On 1/29/23 22:41, LIU Zhiwei wrote:
On 2023/1/30 13:43, Richard Henderson wrote:
On 1/29/23 16:03, LIU Zhiwei wrote:
Thanks. It's a bug. We should load all memory addresses to local TCG temps
first.
Do you think we should probe all the memory addresses for the store pair instructions?
If so, can we avoid the use of a helper function?
Depends on what the hardware does. Even with a trap in the middle the stores are
restartable, since no register state changes.
I refer to the specification of LDP and STP on AARCH64. The specification allows
"any access performed before the exception was taken is repeated".
In detailed,
"If, according to these rules, an instruction is executed as a sequence of
accesses, exceptions, including interrupts,
can be taken during that sequence, regardless of the memory type being
accessed. If any of these exceptions are
returned from using their preferred return address, the instruction that
generated the sequence of accesses is
re-executed, and so any access performed before the exception was taken is
repeated. See also Taking an interrupt
during a multi-access load or store on page D1-4664."
However I see the implementation of LDP and STP on QEMU are in different ways. LDP will
only load the first register when it ensures no trap in the second access.
So I have two questions here.
1) One for the QEMU implementation about LDP. Can we implement the LDP as two directly
loads to cpu registers instead of local TCG temps?
For the Thead specification, where rd1 != rs1 (and you enforce it), then yes, I suppose
you could load directly to the cpu registers, because on restart rs1 would be unmodified.
For AArch64, which you quote above, there is no constraint that the destinations do not
overlap the address register, so we must implement "LDP r0, r1, [r0]" as a load into temps.
2) One for the comment. Why register state changes cause non-restartable? Do you mean if
the first register changes, it may influence the calculation of address after the trap?

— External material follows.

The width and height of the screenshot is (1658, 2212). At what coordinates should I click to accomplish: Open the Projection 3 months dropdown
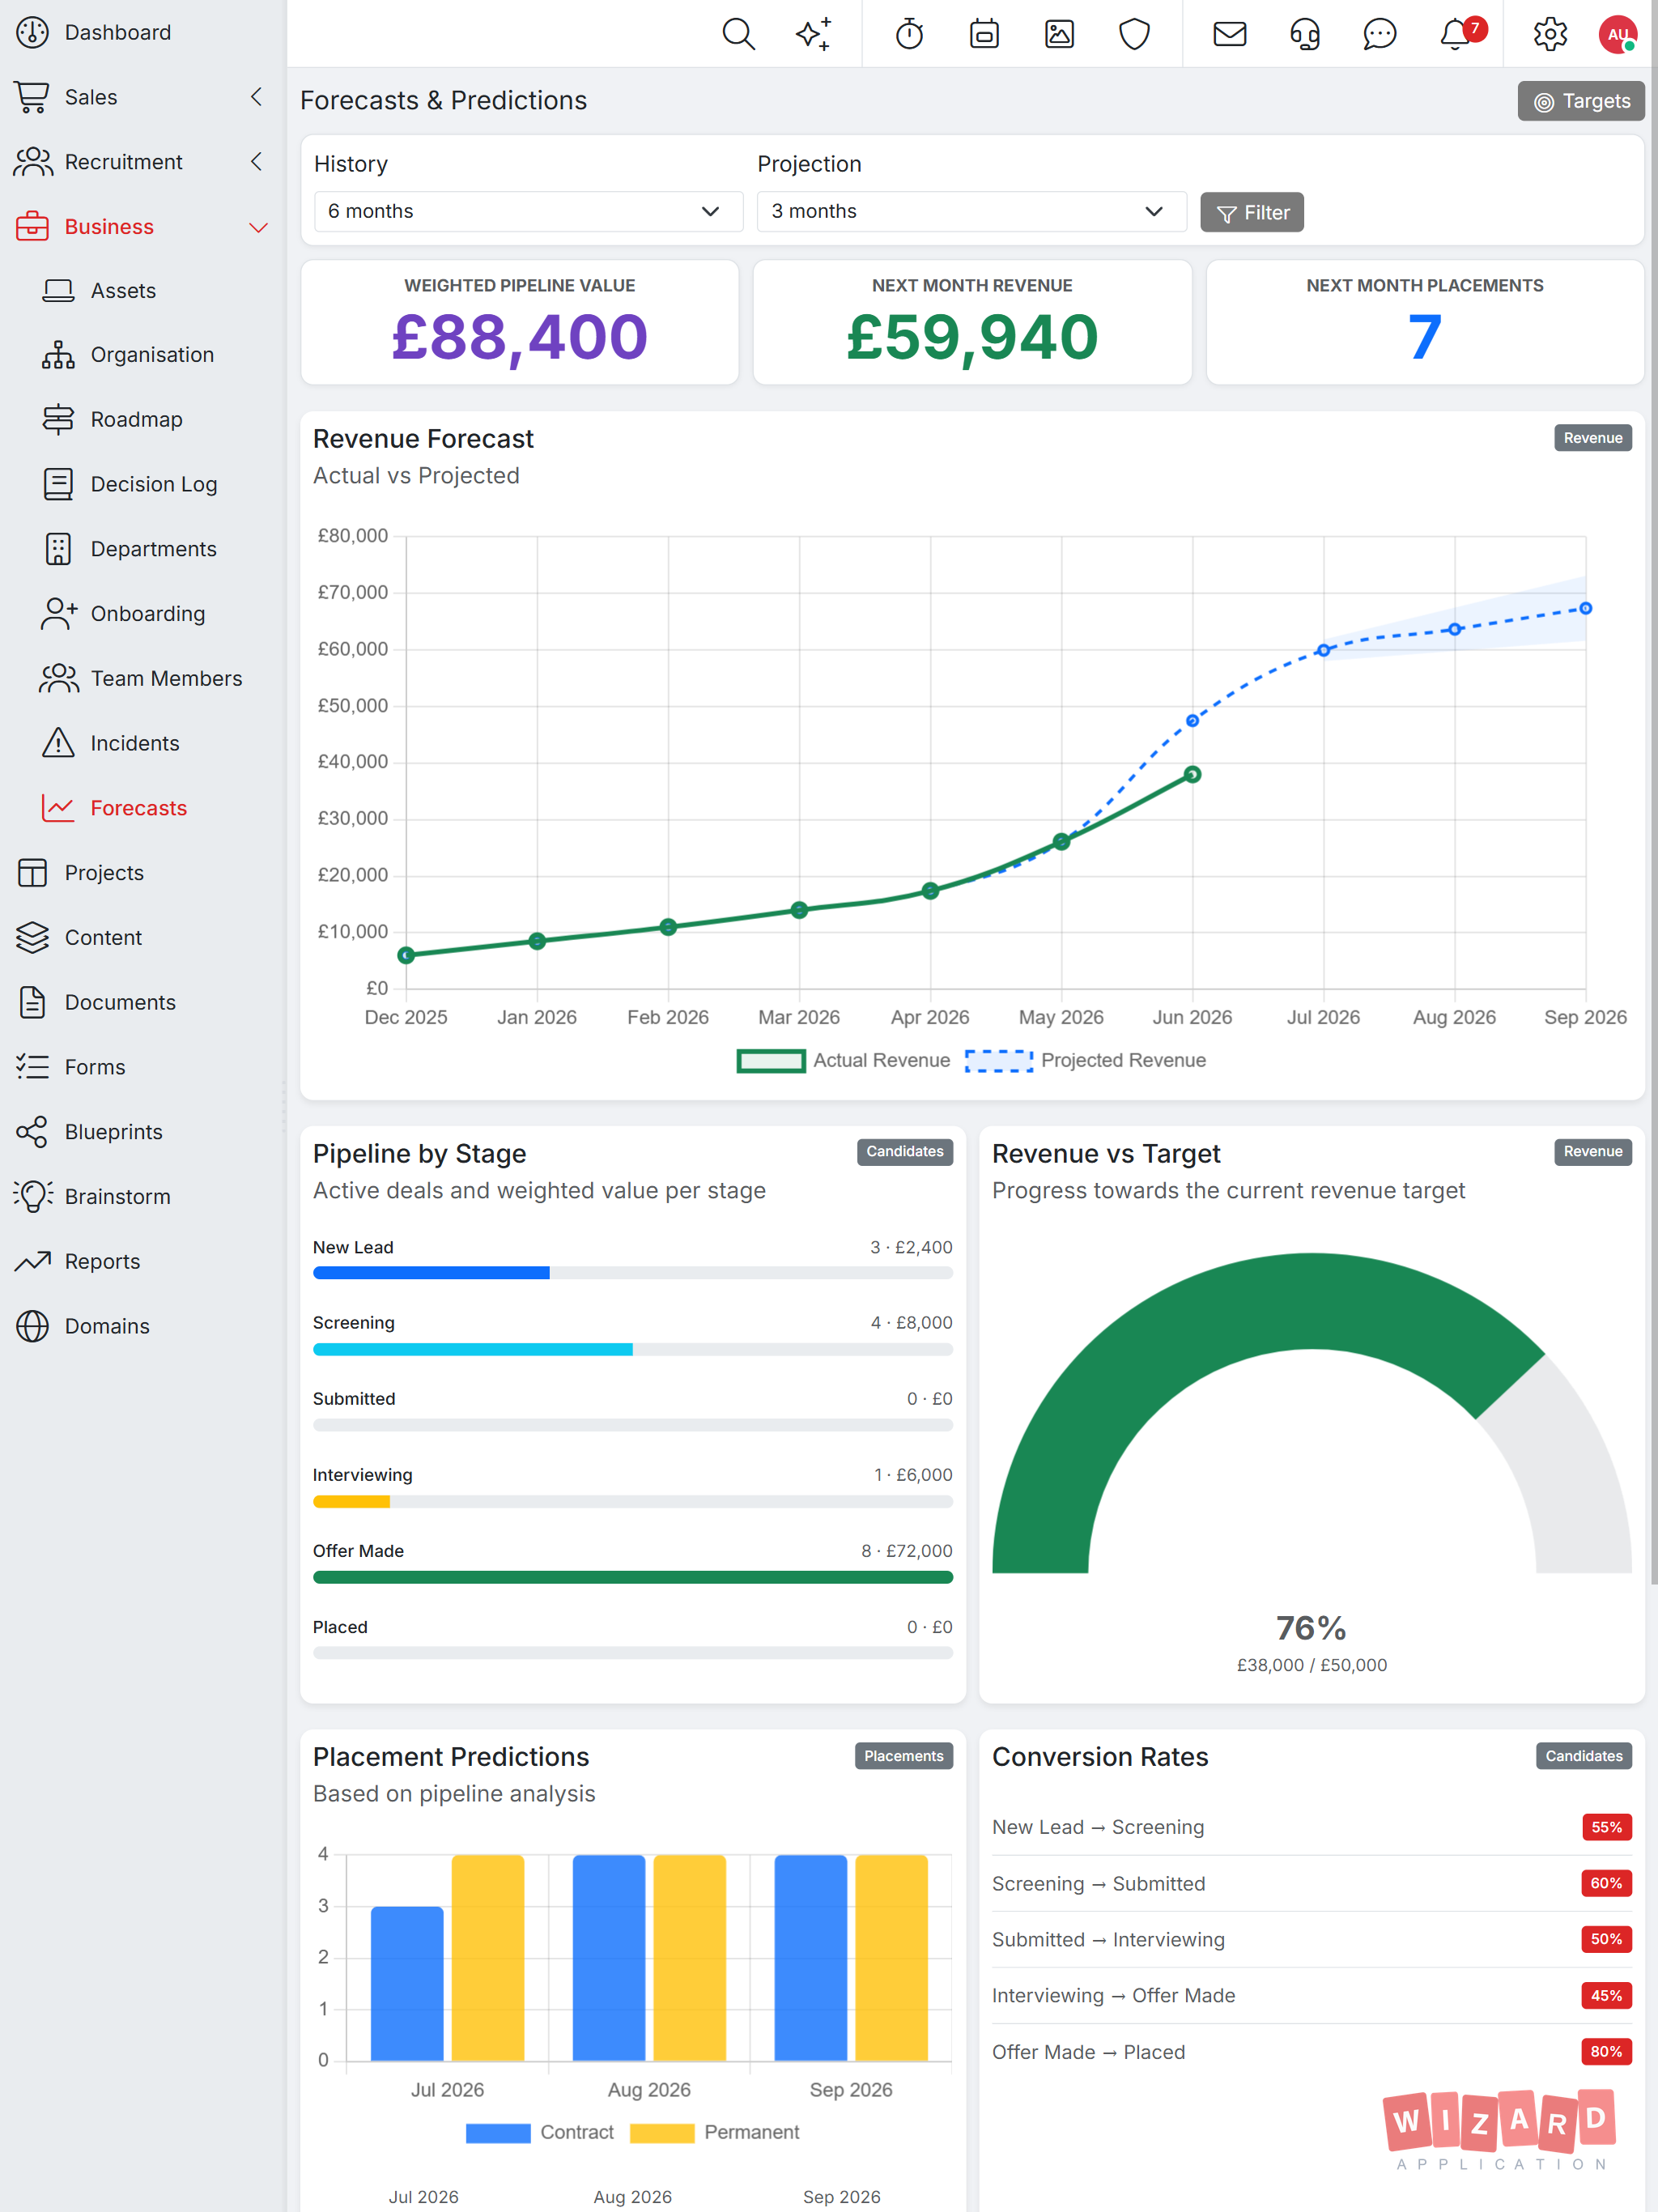971,211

Yes, that's what I mean about non-restartable -- if any of the input registers are changed
before the trap is recognized.
Yes. Conciser what happens when the insn is encoded with .long. Does the hardware trap
an illegal instruction? Is the behavior simply unspecified? The manual could be
improved to specify, akin to the Arm terms: UNDEFINED, CONSTRAINED UNPREDICTABLE,
IMPLEMENTATION DEFINED, etc.
Thanks, I will fix the manual.
Excellent, thanks.
r~